Data in this exercise:
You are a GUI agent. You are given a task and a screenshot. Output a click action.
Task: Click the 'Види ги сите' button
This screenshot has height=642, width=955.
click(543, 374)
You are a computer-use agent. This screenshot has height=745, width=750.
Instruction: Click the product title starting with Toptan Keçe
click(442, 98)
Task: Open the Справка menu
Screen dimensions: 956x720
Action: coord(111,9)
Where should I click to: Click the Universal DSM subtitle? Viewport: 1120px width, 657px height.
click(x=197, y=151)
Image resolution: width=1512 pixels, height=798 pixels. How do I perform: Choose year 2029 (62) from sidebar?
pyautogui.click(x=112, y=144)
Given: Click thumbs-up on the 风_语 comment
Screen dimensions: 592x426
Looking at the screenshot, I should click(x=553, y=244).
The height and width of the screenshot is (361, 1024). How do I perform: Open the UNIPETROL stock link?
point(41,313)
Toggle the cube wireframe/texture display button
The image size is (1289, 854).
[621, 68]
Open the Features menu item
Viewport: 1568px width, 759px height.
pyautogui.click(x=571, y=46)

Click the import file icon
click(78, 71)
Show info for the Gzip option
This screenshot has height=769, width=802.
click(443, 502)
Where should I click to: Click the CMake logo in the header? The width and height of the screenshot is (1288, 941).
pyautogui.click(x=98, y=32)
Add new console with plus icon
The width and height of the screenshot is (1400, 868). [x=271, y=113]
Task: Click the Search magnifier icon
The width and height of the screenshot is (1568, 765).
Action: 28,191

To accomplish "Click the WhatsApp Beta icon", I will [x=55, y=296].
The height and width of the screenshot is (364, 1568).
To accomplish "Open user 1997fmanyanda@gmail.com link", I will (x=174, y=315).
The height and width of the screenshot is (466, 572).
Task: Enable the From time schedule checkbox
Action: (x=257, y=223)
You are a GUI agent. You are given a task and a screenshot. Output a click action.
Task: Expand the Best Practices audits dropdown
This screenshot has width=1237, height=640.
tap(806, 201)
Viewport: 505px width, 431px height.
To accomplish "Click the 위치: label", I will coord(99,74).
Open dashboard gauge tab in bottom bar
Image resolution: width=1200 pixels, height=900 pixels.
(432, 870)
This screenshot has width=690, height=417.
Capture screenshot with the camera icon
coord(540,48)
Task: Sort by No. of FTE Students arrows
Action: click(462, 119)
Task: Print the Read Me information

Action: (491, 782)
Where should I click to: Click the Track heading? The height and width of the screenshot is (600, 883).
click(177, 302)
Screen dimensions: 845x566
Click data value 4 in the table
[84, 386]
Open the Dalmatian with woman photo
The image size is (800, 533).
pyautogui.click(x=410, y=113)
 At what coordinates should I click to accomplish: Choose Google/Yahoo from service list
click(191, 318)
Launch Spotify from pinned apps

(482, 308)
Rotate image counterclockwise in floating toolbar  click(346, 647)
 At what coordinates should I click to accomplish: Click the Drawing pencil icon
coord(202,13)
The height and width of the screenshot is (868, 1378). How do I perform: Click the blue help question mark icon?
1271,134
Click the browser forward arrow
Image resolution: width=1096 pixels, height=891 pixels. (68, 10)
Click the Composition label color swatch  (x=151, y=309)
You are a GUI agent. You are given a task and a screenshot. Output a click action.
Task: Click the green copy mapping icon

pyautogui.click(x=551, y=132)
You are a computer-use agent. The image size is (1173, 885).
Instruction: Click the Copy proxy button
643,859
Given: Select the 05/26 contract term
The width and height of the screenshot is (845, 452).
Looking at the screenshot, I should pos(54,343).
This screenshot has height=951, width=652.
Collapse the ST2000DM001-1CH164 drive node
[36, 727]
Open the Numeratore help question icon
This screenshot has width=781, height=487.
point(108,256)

Exercise prompt: Each line from the one with "At what coordinates should I click to accomplish: Choose" through the last line of the records above must be retyped exactly, and no other line may be given.

Completed exercise:
 At what coordinates should I click to accomplish: Choose Google/Yahoo from service list
click(191, 318)
Launch Spotify from pinned apps

(482, 308)
Rotate image counterclockwise in floating toolbar  click(346, 647)
 At what coordinates should I click to accomplish: Click the Drawing pencil icon
coord(202,13)
The height and width of the screenshot is (868, 1378). How do I perform: Click the blue help question mark icon?
1271,134
Click the browser forward arrow
Image resolution: width=1096 pixels, height=891 pixels. (68, 10)
Click the Composition label color swatch  (x=151, y=309)
You are a GUI agent. You are given a task and a screenshot. Output a click action.
Task: Click the green copy mapping icon

pyautogui.click(x=551, y=132)
You are a computer-use agent. The image size is (1173, 885).
Instruction: Click the Copy proxy button
643,859
Given: Select the 05/26 contract term
The width and height of the screenshot is (845, 452).
Looking at the screenshot, I should pos(54,343).
This screenshot has height=951, width=652.
Collapse the ST2000DM001-1CH164 drive node
[36, 727]
Open the Numeratore help question icon
This screenshot has width=781, height=487.
point(108,256)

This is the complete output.